[Start of section]
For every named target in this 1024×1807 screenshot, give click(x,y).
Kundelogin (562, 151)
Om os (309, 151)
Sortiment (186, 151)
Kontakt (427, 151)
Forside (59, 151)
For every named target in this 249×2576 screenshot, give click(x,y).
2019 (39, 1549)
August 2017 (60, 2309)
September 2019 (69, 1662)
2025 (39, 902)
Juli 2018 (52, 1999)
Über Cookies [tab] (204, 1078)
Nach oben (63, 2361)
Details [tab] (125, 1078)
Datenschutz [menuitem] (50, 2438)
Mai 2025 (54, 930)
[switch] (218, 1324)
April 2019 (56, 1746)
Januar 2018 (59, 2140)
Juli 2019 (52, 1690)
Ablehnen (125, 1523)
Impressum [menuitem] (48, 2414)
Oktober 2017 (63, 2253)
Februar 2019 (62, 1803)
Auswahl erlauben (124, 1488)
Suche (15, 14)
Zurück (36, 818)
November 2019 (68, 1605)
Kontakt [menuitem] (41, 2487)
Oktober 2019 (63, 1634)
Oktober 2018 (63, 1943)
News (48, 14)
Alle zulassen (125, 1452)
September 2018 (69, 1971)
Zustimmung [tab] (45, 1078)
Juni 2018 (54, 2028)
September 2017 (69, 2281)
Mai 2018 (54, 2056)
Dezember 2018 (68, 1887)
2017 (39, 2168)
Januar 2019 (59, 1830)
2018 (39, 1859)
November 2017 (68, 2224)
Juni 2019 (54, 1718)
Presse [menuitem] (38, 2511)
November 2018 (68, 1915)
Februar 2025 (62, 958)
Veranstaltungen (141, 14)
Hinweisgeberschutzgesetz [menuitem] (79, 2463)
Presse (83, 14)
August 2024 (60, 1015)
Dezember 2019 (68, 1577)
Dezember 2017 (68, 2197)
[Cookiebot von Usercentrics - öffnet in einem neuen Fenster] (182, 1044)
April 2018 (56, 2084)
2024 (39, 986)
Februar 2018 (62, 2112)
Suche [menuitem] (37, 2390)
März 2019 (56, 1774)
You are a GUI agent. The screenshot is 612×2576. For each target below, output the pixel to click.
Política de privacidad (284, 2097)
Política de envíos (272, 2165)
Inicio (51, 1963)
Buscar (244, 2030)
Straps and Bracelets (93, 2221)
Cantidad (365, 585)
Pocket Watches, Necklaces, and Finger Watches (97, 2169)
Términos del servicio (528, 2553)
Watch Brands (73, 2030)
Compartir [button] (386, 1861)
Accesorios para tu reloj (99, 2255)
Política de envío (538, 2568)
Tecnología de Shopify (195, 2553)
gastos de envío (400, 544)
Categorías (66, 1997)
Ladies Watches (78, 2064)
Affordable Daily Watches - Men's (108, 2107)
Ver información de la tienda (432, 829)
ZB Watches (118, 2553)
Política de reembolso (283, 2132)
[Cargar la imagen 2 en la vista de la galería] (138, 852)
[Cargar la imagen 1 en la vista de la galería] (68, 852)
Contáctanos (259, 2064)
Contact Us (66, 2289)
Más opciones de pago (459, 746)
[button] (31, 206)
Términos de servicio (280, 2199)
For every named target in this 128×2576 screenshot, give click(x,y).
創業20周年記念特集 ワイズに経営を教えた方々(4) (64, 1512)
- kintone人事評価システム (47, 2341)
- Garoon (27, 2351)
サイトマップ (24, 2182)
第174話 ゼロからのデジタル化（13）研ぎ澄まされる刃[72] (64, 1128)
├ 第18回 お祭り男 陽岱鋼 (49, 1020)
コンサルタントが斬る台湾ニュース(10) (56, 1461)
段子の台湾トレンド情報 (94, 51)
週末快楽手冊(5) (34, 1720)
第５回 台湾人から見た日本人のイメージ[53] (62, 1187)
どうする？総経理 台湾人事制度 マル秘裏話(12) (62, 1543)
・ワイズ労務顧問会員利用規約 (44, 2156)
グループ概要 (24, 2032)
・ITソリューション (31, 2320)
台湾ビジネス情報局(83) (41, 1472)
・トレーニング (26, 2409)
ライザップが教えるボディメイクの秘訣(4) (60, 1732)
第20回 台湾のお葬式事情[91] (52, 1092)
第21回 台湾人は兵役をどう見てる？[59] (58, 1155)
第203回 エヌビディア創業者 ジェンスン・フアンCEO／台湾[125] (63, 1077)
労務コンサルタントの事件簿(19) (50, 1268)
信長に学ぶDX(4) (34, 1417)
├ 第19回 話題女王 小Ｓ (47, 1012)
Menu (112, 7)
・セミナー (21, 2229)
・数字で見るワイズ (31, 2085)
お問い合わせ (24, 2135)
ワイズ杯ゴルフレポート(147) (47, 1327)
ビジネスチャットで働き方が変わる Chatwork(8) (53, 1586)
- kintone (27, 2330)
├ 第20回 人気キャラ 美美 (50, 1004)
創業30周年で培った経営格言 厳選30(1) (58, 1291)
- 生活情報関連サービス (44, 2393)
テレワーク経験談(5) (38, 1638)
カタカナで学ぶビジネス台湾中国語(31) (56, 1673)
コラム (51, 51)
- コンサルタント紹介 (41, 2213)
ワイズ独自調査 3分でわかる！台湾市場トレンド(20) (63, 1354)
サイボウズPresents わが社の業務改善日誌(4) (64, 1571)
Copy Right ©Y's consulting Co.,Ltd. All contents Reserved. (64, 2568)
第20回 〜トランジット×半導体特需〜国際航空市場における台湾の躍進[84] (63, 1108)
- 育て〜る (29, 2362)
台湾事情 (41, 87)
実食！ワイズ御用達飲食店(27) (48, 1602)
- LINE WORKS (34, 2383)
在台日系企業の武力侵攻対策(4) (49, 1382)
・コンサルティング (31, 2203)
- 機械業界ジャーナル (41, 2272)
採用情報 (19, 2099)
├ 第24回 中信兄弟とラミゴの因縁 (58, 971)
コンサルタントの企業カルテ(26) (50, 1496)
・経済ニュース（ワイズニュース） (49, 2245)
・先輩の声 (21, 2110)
[End of section]
Taking the listing above as the source, transcribe only the lines starting at the line with "Compartir [button] (386, 1861)" and going through the line with "ZB Watches (118, 2553)", unaltered and with both ends included.

Compartir [button] (386, 1861)
Accesorios para tu reloj (99, 2255)
Política de envío (538, 2568)
Tecnología de Shopify (195, 2553)
gastos de envío (400, 544)
Categorías (66, 1997)
Ladies Watches (78, 2064)
Affordable Daily Watches - Men's (108, 2107)
Ver información de la tienda (432, 829)
ZB Watches (118, 2553)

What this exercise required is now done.